Et puis se pose aussi une question d’équipements publics : on a construit des immeubles sans construire d’écoles, sans construire de gymnases, sans construire de piscines, sans rien construire du tout, et on manque cruellement d’espaces publics, en plus d’avoir bouffé les espaces verts !
De plus, certains quartiers ont été abandonnés, dans lesquels on trouve aujourd’hui des logements qui ne sont pas chers. Un logement à la Villeneuve, c’est moins de mille euros le mètre-carré pour un triplex avec une vue magnifique sur les montagnes et les pieds dans un parc ! Certes, l’image de la Villeneuve est extrêmement détérioré mais il s’y passe plein de choses du point de vue associatif, il y a un cadre de vie épatant, c’est accessible… On déplace les populations à l’intérieur de la ville, ce qui crée une tension financière forte sur les quartiers en vogue mais qui empêche les gens de la Villeneuve de vendre leurs logements. Et ceux qui en ont besoin ne peuvent plus bouger…
Si vous étiez élu, quelles seraient vos priorités en matière sociale ? Pouvez-vous établir un « top 3 » de vos priorités dans ce domaine ?

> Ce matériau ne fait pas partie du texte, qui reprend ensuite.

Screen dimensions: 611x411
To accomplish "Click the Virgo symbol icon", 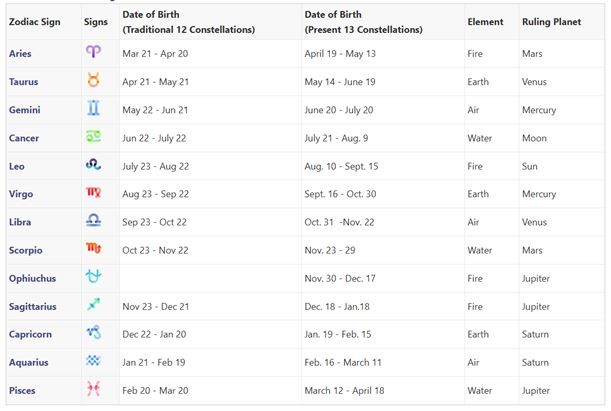I will pyautogui.click(x=93, y=193).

Pour moi, le top un, c’est de faire avec. Avec les acteurs sociaux, qui est un monde qui souffre depuis des années, qui vit de plein fouet l’explosion de la précarité et la réduction ou l’absence de moyens et de vision. Faire avec les précaires eux-mêmes puisque, comme dit la phrase de Mandela : « ce qui est fait pour nous sans nous est fait contre nous ». Il y a plein de petits dispositifs, de petites réformes, qui peuvent permettre de changer de la vie, de changer la façon dont on voit les choses, de changer la reconnaissance de chacun dans la société, de refaire société. Je pense aussi que la tarification sociale, et progressive, est un enjeu majeur. Et enfin, garder le cap de ce que nous voulons faire dans la société pour dans vingt ans. Ce qui est important, c’est de créer ensemble une vision collective, pour être sûr que chaque pas que l’on fait aujourd’hui va dans la bonne direction !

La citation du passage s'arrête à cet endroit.